*** Article

7. An explanation of “transposition” (complicated, but I’ll do my best)
Earlier, I alluded to transposition. Let me try to explain this so that
absolutely anyone can understand it. Imagine that I am writing an
article about the Meridian Arts
Ensemble, and I find myself typing the
name of the group over and over. I soon wish that we had named the
group “mmm” (for easy typing) and I create a shortcut
on the computer so that whenever I
type mmm the computer replaces it with Meridian Arts Ensemble. In
musical parlance, I have “transposed” the name of the group
into the
name mmm. In musical notation, there are two basic “clefs” that are
used: treble clef and bass clef. The clef is like the key on a map. The
key of the map says,
“For this map, one inch equals fifty miles.” The
clef says, “On this line of music, a note written in this space is a
C.” But for some instruments, the range (how high and
low you play) is
such that it might not be so convenient to use treble clef or bass
clef. Think of the map again. Imagine that there are two basic map
sizes:
one inch = 10 miles, and one inch = 50 miles. Perhaps, for the
area you are mapping, your ideal size would be one inch = 25 miles. One
way to handle this would be
to stretch your map so that one inch would
equal 10 miles, but then you would explain in the map’s key that a
small arithmetic calculation would be needed to compute
actual
distances (in this case, measure the distance in inches and then
multiply by 2.5). Again, you have created a transposition formula.
The range of the horn is very big (about half the range of the piano).
But the most typically used part of the range lies right in between the
treble and bass clefs. It is a
little too high to be comfortably
written in bass clef, but a little too low for treble clef. So we make
a transposition. When we want to play middle C, we agree to call it
the
G above. When we want D, we call it A. When we want E, we call it B. We
label everything five notes higher than it really is, and then we write
it, perfectly
comfortably, in treble clef.
8. Some history, and this gets technical so skip it if you want
Valves for brass instruments were invented in the 19th Century and
perfected (sort of) in the 20th. Before then, you could only (a note on
this “only” in the section 10)

******
*** Recorded data

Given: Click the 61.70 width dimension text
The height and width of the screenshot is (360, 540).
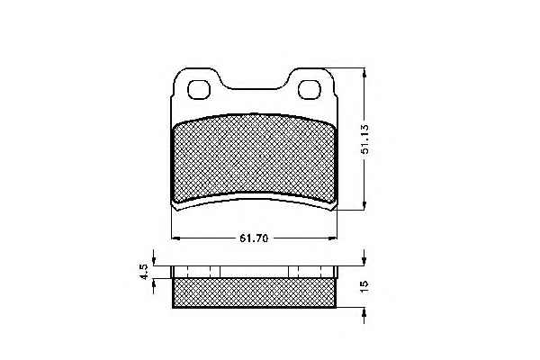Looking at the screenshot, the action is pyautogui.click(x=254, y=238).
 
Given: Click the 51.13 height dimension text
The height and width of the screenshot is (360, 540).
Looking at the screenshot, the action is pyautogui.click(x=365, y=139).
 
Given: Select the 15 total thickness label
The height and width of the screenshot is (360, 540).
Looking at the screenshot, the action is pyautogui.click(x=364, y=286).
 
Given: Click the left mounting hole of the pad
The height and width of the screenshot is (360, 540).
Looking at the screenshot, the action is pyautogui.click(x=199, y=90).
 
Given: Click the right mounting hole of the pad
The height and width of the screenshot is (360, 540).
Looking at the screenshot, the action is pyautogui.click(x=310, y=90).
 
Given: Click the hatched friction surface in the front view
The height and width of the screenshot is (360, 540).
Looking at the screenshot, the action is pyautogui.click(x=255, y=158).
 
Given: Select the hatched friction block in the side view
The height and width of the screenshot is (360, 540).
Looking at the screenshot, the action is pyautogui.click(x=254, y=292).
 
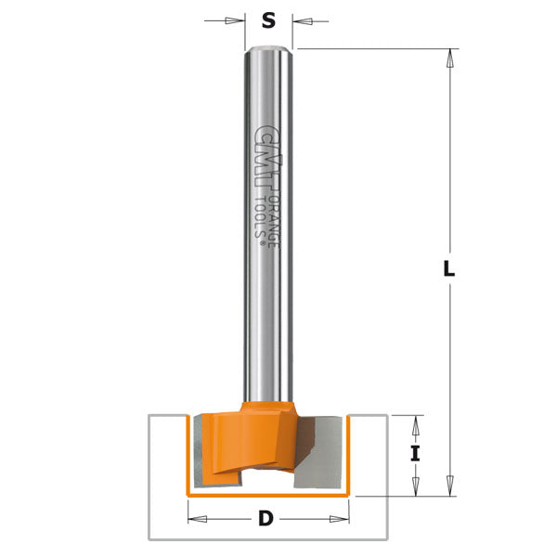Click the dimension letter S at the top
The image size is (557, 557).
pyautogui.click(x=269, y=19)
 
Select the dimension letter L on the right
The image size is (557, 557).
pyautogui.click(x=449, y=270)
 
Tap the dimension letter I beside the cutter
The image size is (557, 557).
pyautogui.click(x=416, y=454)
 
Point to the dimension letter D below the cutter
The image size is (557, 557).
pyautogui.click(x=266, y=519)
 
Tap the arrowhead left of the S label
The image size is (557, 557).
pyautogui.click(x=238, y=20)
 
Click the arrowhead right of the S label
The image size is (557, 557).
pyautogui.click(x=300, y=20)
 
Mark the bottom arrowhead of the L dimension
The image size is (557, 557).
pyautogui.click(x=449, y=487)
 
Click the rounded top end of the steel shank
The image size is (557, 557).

******
*** Recorded data

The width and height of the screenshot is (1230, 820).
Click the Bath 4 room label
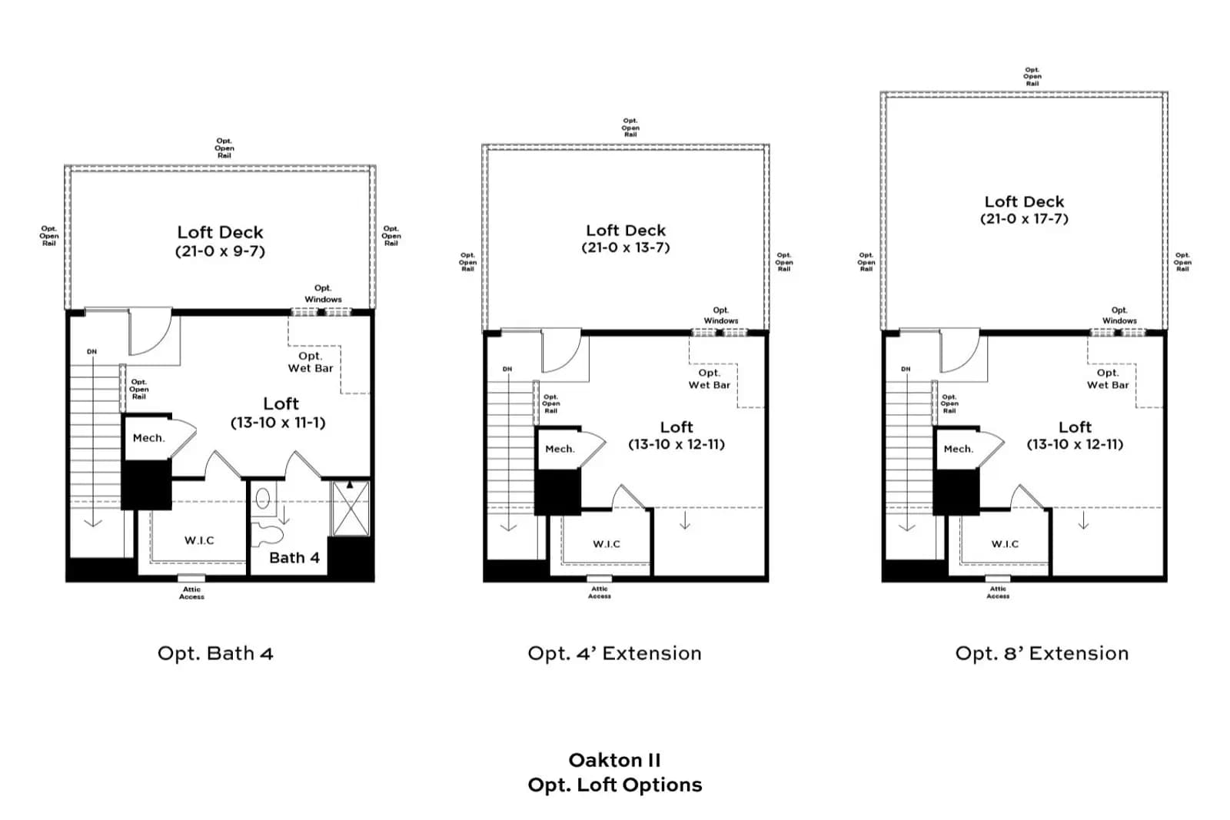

******
*** Recorded data

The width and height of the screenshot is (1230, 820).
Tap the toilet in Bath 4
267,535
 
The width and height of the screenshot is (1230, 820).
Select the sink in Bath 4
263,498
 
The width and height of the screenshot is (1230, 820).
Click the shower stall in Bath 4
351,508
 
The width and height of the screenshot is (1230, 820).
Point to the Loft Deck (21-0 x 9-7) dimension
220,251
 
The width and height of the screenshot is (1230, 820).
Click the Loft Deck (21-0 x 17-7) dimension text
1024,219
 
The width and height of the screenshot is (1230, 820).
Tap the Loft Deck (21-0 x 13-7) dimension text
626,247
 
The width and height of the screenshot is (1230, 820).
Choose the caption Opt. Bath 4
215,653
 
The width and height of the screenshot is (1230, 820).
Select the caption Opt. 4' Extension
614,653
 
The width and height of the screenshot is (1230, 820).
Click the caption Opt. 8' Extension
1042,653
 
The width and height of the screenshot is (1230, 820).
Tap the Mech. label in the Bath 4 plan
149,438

******

Set task A - Count the lines of the records that contain the string "arrowhead", treating uppercase and lowercase as different, and give only that number.
Set task B - Carry on the article about horn transposition from its final line.
The text and the records have nothing to do with each other.

Answer A - 3

Answer B -
play the notes of the harmonic series of
the instrument. What? If you had a horn that was 8 feet long, it would
play the notes of the F harmonic series (low F, then up
to C, then
F-A-C-Eb-F-G-A…). A horn a little longer than 8 feet would play the E
series. A little shorter, you’d have a G horn. Horn players used to
carry little
extensions, called “crooks,” around with them. Instead of
having to carry around lots of horns, you could bring one fairly short
horn, and extend it with these crooks.
You could play whatever piece
was put in front of you as long as you had the right crook.
Think about the game “pin the tail on the donkey.” After you have been
blindfolded and spun around a few times, you don’t know which direction
is which. Now
imagine that your instrument is a different length for
each piece. You start getting very confused about which note you are
playing. The F horn plays F-C-F-A-C-Eb-F-G-A
and so on, while the E
horn plays E-B-E-G#-B-D-E-F# and so on. The important thing here,
though, is that while the pitches are different in each series, the
distances
between the pitches is the same for every series. So, by
convention, horn players agreed to call the first note of any series
“C,” the second note “G,” and on up the series.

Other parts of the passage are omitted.